| Outcome | Probability | Yes Bid | Yes Ask | 24h Change | Volume | |
|---|---|---|---|---|---|---|
| Democratic party | 0% | 0¢ | 0¢ | — | $0 | Trade → |
| Republican party | 0% | 0¢ | 0¢ | — | $0 | Trade → |
This prediction market asks which party will win the U.S. House seat for South Dakota's at-large district (SD-AL). It matters because the result determines the state's sole House representative and contributes to the partisan balance in the U.S. House.
South Dakota elects one at-large representative to the U.S. House, so the statewide electorate decides this single-seat contest. Historical voting patterns, incumbency, candidate quality, and the national political environment all shape outcomes in SD-AL and similar statewide House races.
Market prices reflect the aggregated beliefs of traders and update as new information arrives; they are a running measure of perceived likelihoods, not guarantees. Interpret changes in prices as the market reacting to new polls, fundraising, news, and other developments relevant to SD-AL.
The market resolves according to the platform's published resolution rules based on the officially certified result for the SD-AL House race.

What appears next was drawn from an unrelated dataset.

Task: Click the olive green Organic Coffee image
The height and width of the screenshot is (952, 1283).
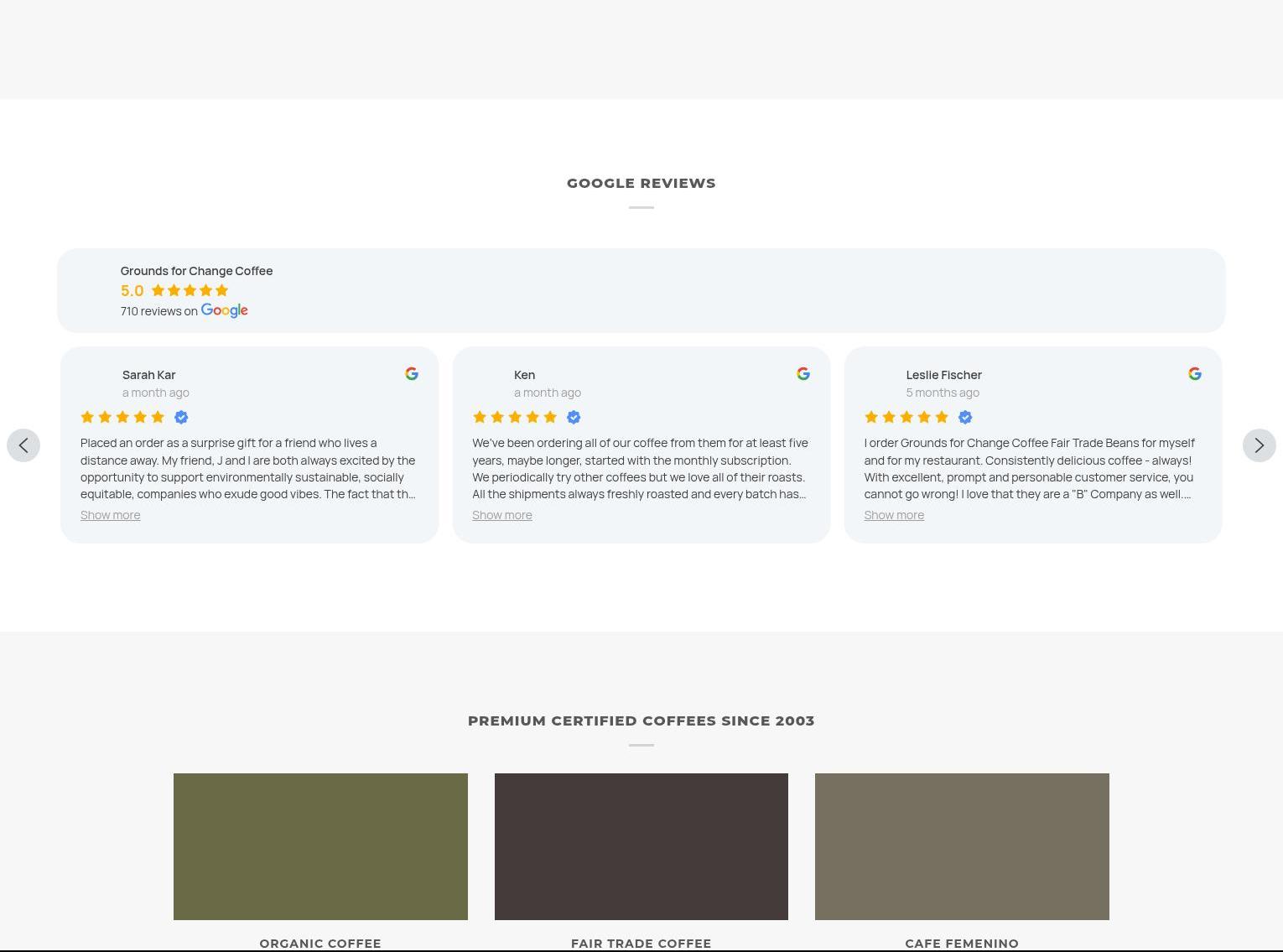Action: coord(320,846)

The winning party is the party affiliation of the candidate certified by the state's election authority as the winner.
This market offers mutually exclusive outcomes for which party will win the SD-AL House seat (the party listed by the market). Traders buy and sell positions tied to the party affiliation of the certified winner.
Resolution follows the certified result. If a recount or legal challenge changes the certified outcome before the market's resolution cutoff, the final certified result determines the winning outcome; if certification is delayed beyond the platform's rules, the market follows that platform's dispute and resolution procedures.
Key players include the incumbent (if running), the officially nominated major-party candidates, state and national party committees, major independent expenditure groups, prominent local endorsers, and media outlets that shape coverage of the race.
Important movers include poll releases, FEC fundraising and expenditure reports, candidate announcements or withdrawals, debate performances, major endorsements, local news developments, early voting and turnout reports, and significant national political events.